(Data for this exercise begins)

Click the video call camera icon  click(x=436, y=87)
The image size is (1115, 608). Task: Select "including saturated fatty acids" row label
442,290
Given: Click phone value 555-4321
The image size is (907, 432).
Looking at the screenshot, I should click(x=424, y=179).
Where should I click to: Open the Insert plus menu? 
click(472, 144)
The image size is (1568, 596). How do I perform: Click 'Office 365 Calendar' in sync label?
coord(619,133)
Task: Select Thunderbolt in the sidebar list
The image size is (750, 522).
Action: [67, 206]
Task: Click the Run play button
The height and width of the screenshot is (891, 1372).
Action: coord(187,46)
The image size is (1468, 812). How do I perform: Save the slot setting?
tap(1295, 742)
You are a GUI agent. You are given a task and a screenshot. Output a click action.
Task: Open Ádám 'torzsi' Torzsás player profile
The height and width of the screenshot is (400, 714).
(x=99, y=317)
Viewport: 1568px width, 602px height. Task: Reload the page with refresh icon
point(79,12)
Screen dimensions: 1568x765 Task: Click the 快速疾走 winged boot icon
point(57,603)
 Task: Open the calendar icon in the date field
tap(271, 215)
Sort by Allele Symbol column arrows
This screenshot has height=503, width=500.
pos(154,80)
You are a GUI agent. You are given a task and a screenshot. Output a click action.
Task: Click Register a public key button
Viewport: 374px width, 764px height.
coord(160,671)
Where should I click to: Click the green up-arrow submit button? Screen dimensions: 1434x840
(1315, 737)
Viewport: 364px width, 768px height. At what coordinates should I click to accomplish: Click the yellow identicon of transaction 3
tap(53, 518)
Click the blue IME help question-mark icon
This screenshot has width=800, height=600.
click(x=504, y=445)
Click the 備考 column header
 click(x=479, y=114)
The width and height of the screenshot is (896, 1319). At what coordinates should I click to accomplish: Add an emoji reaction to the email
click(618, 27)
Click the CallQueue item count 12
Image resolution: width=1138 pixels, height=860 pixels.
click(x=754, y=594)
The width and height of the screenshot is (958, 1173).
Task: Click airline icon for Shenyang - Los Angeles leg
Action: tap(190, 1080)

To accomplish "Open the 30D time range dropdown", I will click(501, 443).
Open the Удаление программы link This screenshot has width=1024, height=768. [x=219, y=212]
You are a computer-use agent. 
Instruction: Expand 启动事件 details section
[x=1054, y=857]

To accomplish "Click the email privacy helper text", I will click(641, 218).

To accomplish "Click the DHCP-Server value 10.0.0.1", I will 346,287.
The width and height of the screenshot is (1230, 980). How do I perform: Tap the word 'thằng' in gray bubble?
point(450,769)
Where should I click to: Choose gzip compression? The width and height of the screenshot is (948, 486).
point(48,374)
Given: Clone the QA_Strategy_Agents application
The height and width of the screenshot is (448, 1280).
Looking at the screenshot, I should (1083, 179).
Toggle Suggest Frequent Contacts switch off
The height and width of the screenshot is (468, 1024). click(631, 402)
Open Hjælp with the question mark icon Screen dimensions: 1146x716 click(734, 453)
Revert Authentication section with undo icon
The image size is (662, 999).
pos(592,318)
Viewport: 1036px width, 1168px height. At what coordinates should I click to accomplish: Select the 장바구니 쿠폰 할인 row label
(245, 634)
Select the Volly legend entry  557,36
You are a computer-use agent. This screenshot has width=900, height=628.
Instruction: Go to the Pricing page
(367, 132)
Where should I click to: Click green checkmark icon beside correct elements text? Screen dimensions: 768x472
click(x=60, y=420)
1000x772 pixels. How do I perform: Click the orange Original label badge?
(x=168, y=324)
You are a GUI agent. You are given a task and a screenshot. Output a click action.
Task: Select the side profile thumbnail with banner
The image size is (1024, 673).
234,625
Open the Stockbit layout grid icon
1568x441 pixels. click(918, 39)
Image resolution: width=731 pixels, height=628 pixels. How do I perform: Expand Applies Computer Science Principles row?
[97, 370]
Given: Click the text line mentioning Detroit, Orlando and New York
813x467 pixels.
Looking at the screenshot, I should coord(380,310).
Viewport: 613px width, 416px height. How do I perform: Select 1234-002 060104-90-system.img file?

(Data for this exercise ends)

All records above are to be returned exactly as given.

Click the video call camera icon  click(x=436, y=87)
The image size is (1115, 608). Task: Select "including saturated fatty acids" row label
442,290
Given: Click phone value 555-4321
The image size is (907, 432).
Looking at the screenshot, I should click(x=424, y=179).
Where should I click to: Open the Insert plus menu? 
click(472, 144)
The image size is (1568, 596). How do I perform: Click 'Office 365 Calendar' in sync label?
coord(619,133)
Task: Select Thunderbolt in the sidebar list
The image size is (750, 522).
Action: [67, 206]
Task: Click the Run play button
The height and width of the screenshot is (891, 1372).
Action: coord(187,46)
The image size is (1468, 812). How do I perform: Save the slot setting?
tap(1295, 742)
You are a GUI agent. You are given a task and a screenshot. Output a click action.
Task: Open Ádám 'torzsi' Torzsás player profile
The height and width of the screenshot is (400, 714).
(x=99, y=317)
Viewport: 1568px width, 602px height. Task: Reload the page with refresh icon
point(79,12)
Screen dimensions: 1568x765 Task: Click the 快速疾走 winged boot icon
point(57,603)
 Task: Open the calendar icon in the date field
tap(271, 215)
Sort by Allele Symbol column arrows
This screenshot has height=503, width=500.
pos(154,80)
You are a GUI agent. You are given a task and a screenshot. Output a click action.
Task: Click Register a public key button
Viewport: 374px width, 764px height.
coord(160,671)
Where should I click to: Click the green up-arrow submit button? Screen dimensions: 1434x840
(1315, 737)
Viewport: 364px width, 768px height. At what coordinates should I click to accomplish: Click the yellow identicon of transaction 3
tap(53, 518)
Click the blue IME help question-mark icon
This screenshot has width=800, height=600.
click(x=504, y=445)
Click the 備考 column header
 click(x=479, y=114)
The width and height of the screenshot is (896, 1319). At what coordinates should I click to accomplish: Add an emoji reaction to the email
click(618, 27)
Click the CallQueue item count 12
Image resolution: width=1138 pixels, height=860 pixels.
click(x=754, y=594)
The width and height of the screenshot is (958, 1173).
Task: Click airline icon for Shenyang - Los Angeles leg
Action: tap(190, 1080)

To accomplish "Open the 30D time range dropdown", I will click(501, 443).
Open the Удаление программы link This screenshot has width=1024, height=768. [x=219, y=212]
You are a computer-use agent. 
Instruction: Expand 启动事件 details section
[x=1054, y=857]

To accomplish "Click the email privacy helper text", I will click(641, 218).

To accomplish "Click the DHCP-Server value 10.0.0.1", I will 346,287.
The width and height of the screenshot is (1230, 980). How do I perform: Tap the word 'thằng' in gray bubble?
point(450,769)
Where should I click to: Choose gzip compression? The width and height of the screenshot is (948, 486).
point(48,374)
Given: Clone the QA_Strategy_Agents application
The height and width of the screenshot is (448, 1280).
Looking at the screenshot, I should (1083, 179).
Toggle Suggest Frequent Contacts switch off
The height and width of the screenshot is (468, 1024). click(631, 402)
Open Hjælp with the question mark icon Screen dimensions: 1146x716 click(734, 453)
Revert Authentication section with undo icon
The image size is (662, 999).
pos(592,318)
Viewport: 1036px width, 1168px height. At what coordinates should I click to accomplish: Select the 장바구니 쿠폰 할인 row label
(245, 634)
Select the Volly legend entry  557,36
You are a computer-use agent. This screenshot has width=900, height=628.
Instruction: Go to the Pricing page
(367, 132)
Where should I click to: Click green checkmark icon beside correct elements text? Screen dimensions: 768x472
click(x=60, y=420)
1000x772 pixels. How do I perform: Click the orange Original label badge?
(x=168, y=324)
You are a GUI agent. You are given a task and a screenshot. Output a click action.
Task: Select the side profile thumbnail with banner
The image size is (1024, 673).
234,625
Open the Stockbit layout grid icon
1568x441 pixels. click(918, 39)
Image resolution: width=731 pixels, height=628 pixels. How do I perform: Expand Applies Computer Science Principles row?
[97, 370]
Given: Click the text line mentioning Detroit, Orlando and New York
813x467 pixels.
Looking at the screenshot, I should coord(380,310).
Viewport: 613px width, 416px height. How do I perform: Select 1234-002 060104-90-system.img file?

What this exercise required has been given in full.